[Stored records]

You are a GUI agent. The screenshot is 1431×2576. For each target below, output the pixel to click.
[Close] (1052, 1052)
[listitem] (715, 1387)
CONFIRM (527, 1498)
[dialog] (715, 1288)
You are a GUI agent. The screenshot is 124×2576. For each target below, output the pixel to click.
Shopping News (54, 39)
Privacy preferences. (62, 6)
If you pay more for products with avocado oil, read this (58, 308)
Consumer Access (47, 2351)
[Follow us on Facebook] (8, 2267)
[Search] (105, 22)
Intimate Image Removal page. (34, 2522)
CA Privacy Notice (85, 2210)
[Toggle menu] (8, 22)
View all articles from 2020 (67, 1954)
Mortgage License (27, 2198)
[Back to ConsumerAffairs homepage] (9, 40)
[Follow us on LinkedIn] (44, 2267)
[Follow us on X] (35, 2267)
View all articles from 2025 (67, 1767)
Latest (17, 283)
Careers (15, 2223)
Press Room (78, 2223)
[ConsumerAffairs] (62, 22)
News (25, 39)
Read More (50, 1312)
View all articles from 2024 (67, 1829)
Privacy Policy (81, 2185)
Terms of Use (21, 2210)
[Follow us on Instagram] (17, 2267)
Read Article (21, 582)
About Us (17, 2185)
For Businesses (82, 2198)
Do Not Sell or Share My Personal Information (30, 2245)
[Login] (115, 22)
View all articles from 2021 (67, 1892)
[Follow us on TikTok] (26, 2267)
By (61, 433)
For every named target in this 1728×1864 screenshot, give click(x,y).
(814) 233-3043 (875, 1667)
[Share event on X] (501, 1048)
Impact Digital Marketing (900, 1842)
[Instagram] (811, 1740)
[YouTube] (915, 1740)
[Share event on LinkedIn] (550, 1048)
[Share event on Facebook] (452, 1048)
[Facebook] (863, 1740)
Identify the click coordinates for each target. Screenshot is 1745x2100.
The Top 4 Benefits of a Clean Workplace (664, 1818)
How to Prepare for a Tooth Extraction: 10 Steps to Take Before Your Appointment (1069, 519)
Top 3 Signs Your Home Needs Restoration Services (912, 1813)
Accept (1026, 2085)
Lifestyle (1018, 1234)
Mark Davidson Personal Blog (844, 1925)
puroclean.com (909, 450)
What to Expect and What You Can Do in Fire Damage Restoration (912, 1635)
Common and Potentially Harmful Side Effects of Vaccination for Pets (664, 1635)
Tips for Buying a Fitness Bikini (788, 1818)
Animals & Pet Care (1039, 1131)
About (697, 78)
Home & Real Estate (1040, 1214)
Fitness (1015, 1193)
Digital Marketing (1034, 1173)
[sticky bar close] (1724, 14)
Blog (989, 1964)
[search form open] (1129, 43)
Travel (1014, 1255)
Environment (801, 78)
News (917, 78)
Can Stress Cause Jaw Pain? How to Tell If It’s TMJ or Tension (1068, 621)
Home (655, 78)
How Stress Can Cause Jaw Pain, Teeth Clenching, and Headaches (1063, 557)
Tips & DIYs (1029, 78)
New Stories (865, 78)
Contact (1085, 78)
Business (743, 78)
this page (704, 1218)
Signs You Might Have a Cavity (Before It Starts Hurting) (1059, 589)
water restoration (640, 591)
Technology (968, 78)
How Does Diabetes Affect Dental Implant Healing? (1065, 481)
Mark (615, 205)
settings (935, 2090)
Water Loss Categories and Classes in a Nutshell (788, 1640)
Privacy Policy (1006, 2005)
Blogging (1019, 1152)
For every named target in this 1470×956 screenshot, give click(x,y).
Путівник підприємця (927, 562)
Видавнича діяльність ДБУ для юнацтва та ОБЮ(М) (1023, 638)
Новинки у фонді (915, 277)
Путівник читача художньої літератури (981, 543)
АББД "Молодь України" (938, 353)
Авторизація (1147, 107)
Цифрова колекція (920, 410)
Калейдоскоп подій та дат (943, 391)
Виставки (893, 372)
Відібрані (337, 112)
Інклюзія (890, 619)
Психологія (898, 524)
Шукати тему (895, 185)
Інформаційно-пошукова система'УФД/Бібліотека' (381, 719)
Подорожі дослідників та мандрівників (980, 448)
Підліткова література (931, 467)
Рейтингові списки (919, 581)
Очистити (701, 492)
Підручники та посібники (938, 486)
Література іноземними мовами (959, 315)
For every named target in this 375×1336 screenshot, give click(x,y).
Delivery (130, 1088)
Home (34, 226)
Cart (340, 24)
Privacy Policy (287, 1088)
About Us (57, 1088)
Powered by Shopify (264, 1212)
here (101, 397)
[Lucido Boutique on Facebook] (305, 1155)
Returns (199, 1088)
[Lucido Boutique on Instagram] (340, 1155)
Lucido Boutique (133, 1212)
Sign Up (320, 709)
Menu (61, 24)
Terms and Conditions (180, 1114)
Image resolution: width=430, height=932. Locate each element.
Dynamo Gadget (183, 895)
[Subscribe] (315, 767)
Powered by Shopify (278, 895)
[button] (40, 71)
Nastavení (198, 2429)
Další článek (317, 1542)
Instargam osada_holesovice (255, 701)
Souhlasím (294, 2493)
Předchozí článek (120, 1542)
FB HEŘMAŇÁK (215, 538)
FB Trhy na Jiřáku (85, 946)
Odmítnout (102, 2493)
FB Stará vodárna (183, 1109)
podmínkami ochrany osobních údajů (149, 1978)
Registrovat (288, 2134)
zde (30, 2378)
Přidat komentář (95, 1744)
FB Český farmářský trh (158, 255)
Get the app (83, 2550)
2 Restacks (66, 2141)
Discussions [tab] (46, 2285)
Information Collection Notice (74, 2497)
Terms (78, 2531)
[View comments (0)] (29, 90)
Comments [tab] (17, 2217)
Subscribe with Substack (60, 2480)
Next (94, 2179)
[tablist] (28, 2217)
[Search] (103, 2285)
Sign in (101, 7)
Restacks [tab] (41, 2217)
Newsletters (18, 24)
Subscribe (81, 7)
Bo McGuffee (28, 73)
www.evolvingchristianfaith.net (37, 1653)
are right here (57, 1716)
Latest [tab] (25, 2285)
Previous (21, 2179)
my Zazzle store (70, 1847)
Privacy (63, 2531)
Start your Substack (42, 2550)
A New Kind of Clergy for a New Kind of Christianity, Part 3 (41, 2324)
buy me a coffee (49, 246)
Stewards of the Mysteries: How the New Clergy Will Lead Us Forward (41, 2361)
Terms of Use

• OBJECTIVE:
Print the records from their first line through the line with "[Toggle menu] (8, 22)", including both of those lines, reproducing each line unchanged.

• RIGHT ANSWER:
You are a GUI agent. The screenshot is 1431×2576. For each target below, output the pixel to click.
[Close] (1052, 1052)
[listitem] (715, 1387)
CONFIRM (527, 1498)
[dialog] (715, 1288)
You are a GUI agent. The screenshot is 124×2576. For each target below, output the pixel to click.
Shopping News (54, 39)
Privacy preferences. (62, 6)
If you pay more for products with avocado oil, read this (58, 308)
Consumer Access (47, 2351)
[Follow us on Facebook] (8, 2267)
[Search] (105, 22)
Intimate Image Removal page. (34, 2522)
CA Privacy Notice (85, 2210)
[Toggle menu] (8, 22)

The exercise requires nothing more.